(c) Pester Lloyd / 49 - 2009
BUDAPEST 30.11.2009
Luxustölpel in wilder Minze
Understatement in der Krisenhauptstadt: "Fine Living Expo" Budapest
Es treffen sich die Ausstatter einer traurigen, wenn auch noch mächtigen Unterschicht. Leute, die sich zwar teuer kleiden und aufwendig leben, ihre
Pferdefüße in noblen Karossen verbergen, sich aber mühsam auf ihre geistigen Bettelstäbe stützen müssen, wenn sie ihre diskreten Habitate einmal verlassen.

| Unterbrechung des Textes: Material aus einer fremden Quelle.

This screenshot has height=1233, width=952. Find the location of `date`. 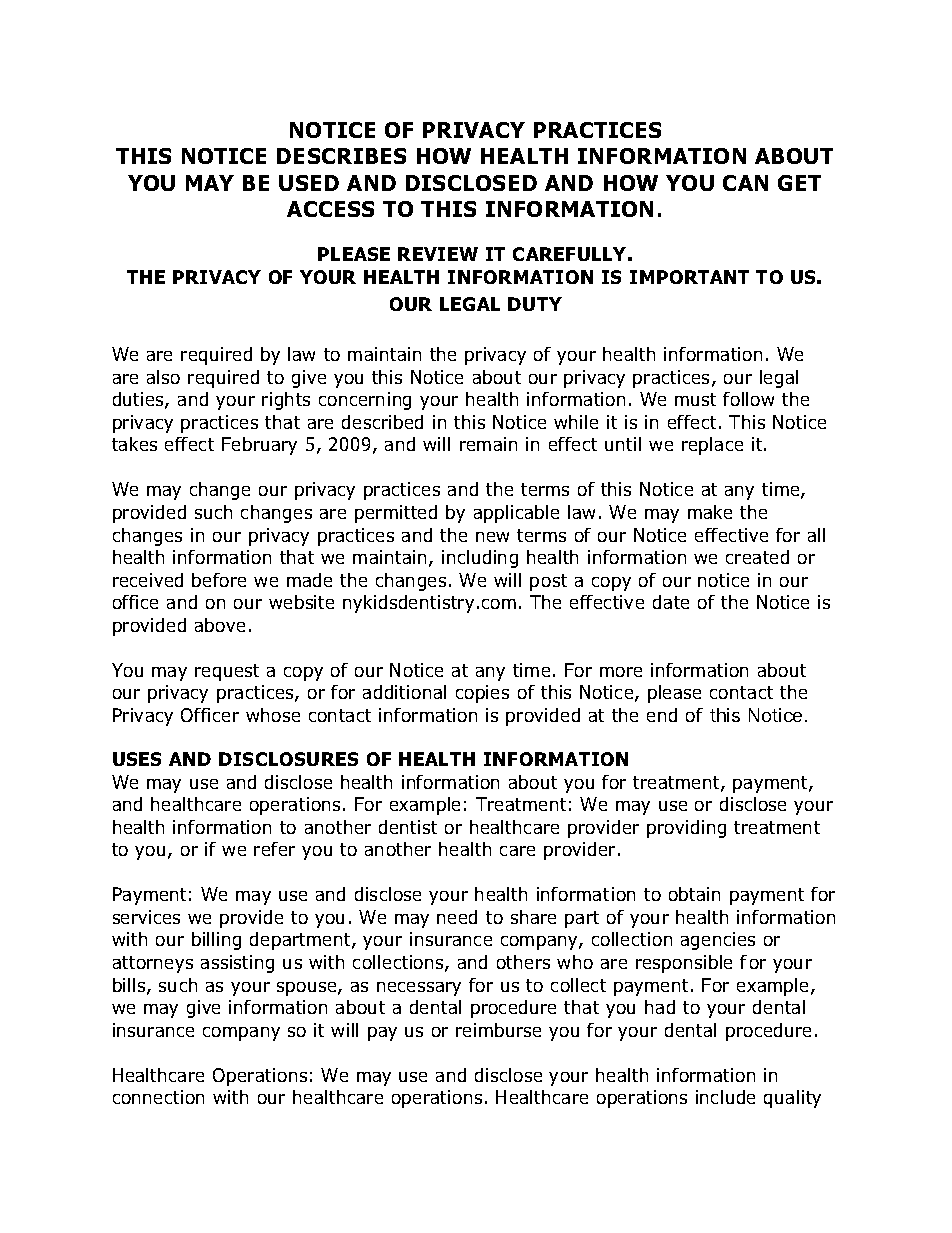

date is located at coordinates (671, 602).
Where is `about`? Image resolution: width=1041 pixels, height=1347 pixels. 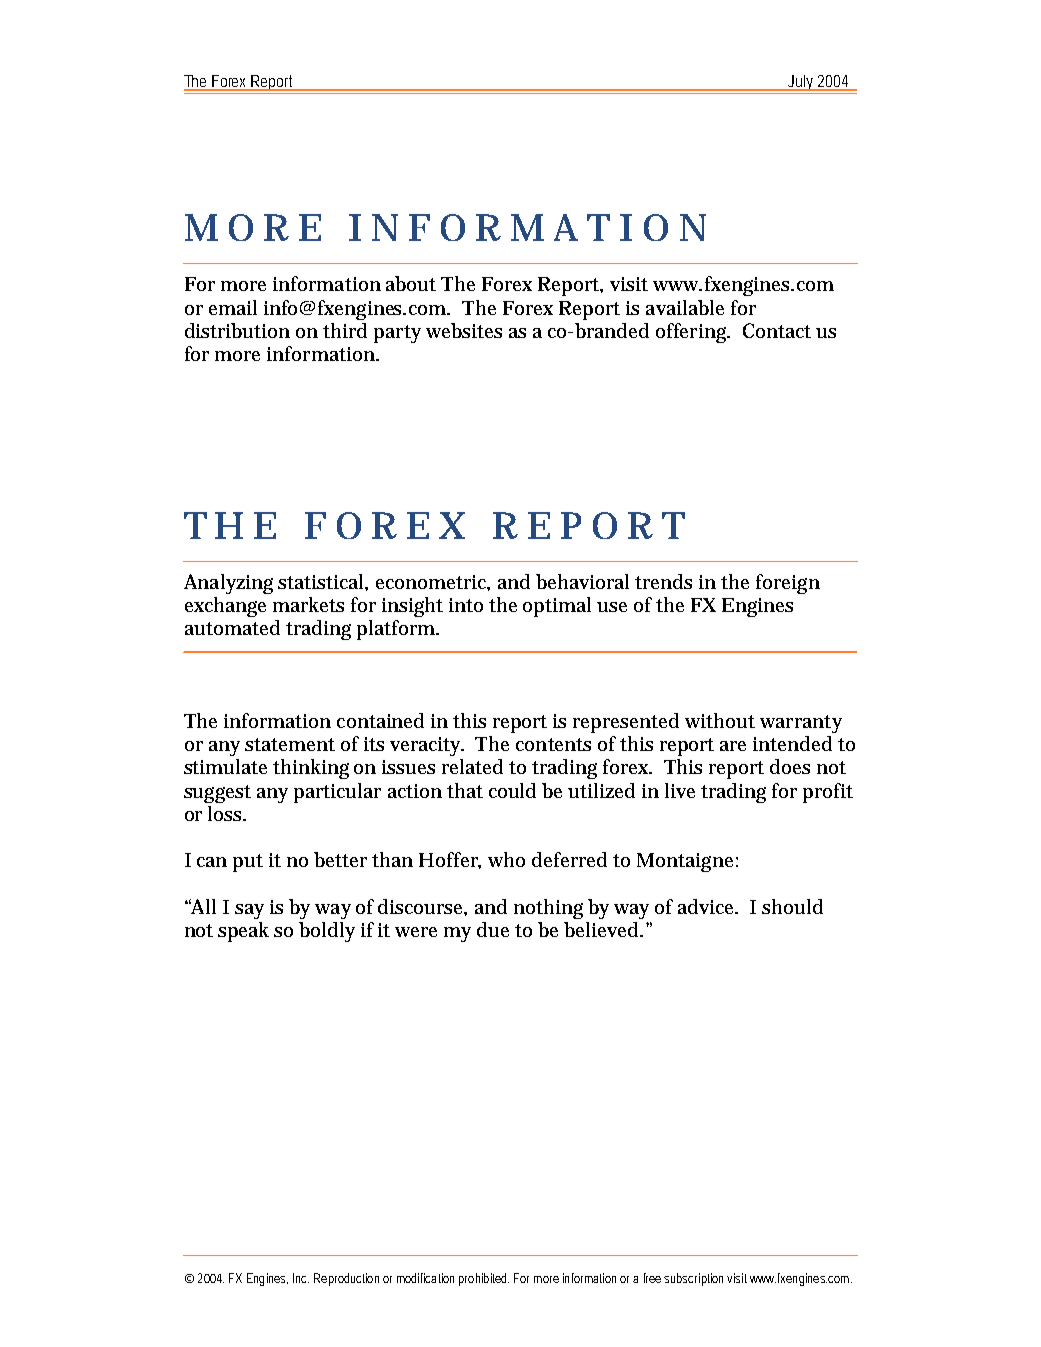
about is located at coordinates (411, 283).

Auf einer Budapester Luxusmesse trifft man nicht mal die Teufelsbrut selbst, nur ihre lächerlichen Epigonen. Also schießen wir mit Kanonen auf gerupfte Nebelkrähen, Hauptsache man trifft.
Die Vorstellung einer Luxusmesse mag in Zeiten einer Krise und vor allem im
besonders gebeutelten Ungarn nicht nur ein wenig anachronistisch, sondern regelrecht pervers anmuten. Doch die Aussteller retten sich nicht zuletzt mit dem
Argument in die dreitägige Sause, dass der Luxus der Einen Arbeitsplätze für die Anderen schafft und sei es zur Zeit auch mehr durch Messen als Verkäufe. Luxus ist
schließlich auch nur eine Industrie. Und da Boni wieder gezahlt werden, in Ungarn sogar die "Manager" ausgelaugter Verkehrsbetriebe fürstliche Abfindungen erhalten
und die wirklich Reichen sowieso immer reich bleiben, findet auch die Fine Living Expo vom 4. bis 6. Dezember ihre Kundschaft. Auf einem Forum sollen in- und
ausländische Trends behandelt werden und wie man die Messages an die Kundschaft und (richtig) in die Medien bekommt. Zumindest bei letztem besteht akuter
Nachholbedarf, wie Sie lesen. Aber auch die Messe selbst, ist eher ein harmloses Stelldichein heimischer “Edel-”-Marken und kleiner Vertreter großer ausländischer
Häuser. Ein bisschen Golf hier, ein wenig Beauty farm hier, dazwischen ein Single Malt, was solls.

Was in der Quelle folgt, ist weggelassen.